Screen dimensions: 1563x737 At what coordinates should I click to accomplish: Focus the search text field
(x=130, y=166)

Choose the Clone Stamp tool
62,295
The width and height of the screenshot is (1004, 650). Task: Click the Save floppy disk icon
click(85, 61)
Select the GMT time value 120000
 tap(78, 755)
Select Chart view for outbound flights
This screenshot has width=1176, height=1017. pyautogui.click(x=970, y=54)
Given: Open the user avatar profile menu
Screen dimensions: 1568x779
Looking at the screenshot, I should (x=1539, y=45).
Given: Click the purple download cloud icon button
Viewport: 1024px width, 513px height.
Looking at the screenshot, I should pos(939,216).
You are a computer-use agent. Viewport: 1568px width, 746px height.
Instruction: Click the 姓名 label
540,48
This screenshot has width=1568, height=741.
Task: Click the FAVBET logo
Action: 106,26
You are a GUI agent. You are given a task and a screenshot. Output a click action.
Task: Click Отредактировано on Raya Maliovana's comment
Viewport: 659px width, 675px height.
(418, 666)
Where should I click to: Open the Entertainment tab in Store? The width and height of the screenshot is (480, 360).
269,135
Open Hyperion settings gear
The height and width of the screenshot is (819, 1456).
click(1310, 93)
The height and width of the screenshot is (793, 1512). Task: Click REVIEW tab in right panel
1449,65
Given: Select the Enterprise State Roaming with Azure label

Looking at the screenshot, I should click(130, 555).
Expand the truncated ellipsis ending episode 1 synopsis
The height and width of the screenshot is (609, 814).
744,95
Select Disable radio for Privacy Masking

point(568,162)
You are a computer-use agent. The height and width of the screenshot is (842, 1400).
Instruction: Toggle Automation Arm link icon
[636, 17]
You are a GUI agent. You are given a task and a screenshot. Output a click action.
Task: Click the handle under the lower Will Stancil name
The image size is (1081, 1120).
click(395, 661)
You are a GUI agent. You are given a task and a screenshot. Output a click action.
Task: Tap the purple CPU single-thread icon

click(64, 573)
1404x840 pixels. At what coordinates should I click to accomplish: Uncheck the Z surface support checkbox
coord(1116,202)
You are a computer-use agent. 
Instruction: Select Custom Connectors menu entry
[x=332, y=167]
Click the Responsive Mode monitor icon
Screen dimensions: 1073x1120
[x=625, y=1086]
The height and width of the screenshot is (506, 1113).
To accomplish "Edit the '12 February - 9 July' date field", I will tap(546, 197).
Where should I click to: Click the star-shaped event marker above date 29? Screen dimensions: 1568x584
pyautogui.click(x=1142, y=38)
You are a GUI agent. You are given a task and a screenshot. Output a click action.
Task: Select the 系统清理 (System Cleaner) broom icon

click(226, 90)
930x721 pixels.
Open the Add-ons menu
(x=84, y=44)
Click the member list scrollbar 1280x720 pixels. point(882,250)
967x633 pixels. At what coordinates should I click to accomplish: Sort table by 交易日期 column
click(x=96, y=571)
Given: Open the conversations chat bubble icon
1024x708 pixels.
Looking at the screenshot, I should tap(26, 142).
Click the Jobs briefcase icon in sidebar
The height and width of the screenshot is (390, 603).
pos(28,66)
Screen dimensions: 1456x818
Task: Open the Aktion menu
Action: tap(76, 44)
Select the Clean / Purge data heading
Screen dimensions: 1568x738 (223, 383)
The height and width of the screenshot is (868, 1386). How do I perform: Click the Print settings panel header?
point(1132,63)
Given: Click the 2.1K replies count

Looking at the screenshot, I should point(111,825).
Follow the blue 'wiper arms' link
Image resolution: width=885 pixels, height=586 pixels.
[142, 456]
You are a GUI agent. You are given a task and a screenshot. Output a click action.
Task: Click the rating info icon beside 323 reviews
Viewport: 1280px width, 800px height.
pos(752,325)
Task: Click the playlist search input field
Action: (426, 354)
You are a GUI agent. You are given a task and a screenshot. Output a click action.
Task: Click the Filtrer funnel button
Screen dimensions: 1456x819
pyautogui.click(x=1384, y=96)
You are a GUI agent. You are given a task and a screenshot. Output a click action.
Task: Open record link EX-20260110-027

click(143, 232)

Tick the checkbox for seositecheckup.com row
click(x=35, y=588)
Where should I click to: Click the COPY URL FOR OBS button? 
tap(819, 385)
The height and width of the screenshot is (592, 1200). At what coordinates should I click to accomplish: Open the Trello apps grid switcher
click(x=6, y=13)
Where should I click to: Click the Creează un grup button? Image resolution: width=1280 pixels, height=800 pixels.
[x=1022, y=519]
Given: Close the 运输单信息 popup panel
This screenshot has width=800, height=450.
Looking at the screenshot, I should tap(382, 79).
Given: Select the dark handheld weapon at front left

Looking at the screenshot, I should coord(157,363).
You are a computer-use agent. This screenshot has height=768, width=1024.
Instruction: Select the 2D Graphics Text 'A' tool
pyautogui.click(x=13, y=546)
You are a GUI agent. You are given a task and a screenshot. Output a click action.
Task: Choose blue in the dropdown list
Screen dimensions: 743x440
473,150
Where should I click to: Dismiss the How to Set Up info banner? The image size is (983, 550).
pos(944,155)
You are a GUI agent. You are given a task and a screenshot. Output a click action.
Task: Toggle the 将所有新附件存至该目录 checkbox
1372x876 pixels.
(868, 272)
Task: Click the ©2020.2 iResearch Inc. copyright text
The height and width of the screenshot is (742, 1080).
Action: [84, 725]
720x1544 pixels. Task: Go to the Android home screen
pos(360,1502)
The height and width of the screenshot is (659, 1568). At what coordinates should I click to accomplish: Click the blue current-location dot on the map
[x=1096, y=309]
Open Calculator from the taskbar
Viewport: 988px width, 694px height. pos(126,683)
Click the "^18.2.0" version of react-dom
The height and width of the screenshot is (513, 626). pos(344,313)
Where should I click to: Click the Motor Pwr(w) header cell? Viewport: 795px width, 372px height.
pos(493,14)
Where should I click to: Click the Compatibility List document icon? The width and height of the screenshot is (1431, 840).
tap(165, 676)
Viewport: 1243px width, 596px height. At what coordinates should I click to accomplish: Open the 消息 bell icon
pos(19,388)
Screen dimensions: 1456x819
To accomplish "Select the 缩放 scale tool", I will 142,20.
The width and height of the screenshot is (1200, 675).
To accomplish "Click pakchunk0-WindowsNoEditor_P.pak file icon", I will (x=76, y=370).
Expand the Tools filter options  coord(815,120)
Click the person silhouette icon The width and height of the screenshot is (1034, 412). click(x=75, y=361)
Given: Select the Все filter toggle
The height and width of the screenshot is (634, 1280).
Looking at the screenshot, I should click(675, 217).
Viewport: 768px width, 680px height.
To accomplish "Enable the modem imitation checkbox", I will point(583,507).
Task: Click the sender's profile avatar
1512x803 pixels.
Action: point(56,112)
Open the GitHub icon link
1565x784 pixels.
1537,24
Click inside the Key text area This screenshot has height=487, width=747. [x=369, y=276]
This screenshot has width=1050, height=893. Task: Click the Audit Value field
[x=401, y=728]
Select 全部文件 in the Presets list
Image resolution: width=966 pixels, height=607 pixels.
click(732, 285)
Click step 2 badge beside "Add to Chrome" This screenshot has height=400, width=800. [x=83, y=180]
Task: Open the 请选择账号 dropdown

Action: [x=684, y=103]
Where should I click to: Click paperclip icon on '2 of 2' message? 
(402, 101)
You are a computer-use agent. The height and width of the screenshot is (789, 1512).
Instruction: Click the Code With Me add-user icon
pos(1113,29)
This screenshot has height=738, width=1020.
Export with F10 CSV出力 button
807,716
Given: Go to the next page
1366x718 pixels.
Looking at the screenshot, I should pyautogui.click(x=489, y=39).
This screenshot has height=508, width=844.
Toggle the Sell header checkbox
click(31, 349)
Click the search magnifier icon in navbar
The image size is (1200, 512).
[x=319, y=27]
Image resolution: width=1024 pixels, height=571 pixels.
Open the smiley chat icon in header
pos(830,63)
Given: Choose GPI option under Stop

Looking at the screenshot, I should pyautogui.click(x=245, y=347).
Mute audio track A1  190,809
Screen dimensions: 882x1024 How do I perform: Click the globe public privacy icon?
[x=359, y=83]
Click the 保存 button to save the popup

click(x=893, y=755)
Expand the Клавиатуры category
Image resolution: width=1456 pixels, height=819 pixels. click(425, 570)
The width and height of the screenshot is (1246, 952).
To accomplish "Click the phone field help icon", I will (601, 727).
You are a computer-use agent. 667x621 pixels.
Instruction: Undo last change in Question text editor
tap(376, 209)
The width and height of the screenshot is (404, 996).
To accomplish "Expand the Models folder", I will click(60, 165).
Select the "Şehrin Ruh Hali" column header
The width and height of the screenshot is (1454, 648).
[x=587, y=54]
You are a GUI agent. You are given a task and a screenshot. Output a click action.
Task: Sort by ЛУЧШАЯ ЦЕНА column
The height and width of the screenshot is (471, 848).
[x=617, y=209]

» **DIRECTION**: Return the lines above unchanged, everything from the very first one down to and including the line that contains "click(1310, 93)".

» **WRITTEN SOLUTION**:
Screen dimensions: 1563x737 At what coordinates should I click to accomplish: Focus the search text field
(x=130, y=166)

Choose the Clone Stamp tool
62,295
The width and height of the screenshot is (1004, 650). Task: Click the Save floppy disk icon
click(85, 61)
Select the GMT time value 120000
 tap(78, 755)
Select Chart view for outbound flights
This screenshot has width=1176, height=1017. pyautogui.click(x=970, y=54)
Given: Open the user avatar profile menu
Screen dimensions: 1568x779
Looking at the screenshot, I should (x=1539, y=45).
Given: Click the purple download cloud icon button
Viewport: 1024px width, 513px height.
Looking at the screenshot, I should pos(939,216).
You are a computer-use agent. Viewport: 1568px width, 746px height.
Instruction: Click the 姓名 label
540,48
This screenshot has width=1568, height=741.
Task: Click the FAVBET logo
Action: 106,26
You are a GUI agent. You are given a task and a screenshot. Output a click action.
Task: Click Отредактировано on Raya Maliovana's comment
Viewport: 659px width, 675px height.
(418, 666)
Where should I click to: Open the Entertainment tab in Store? The width and height of the screenshot is (480, 360).
269,135
Open Hyperion settings gear
The height and width of the screenshot is (819, 1456).
click(1310, 93)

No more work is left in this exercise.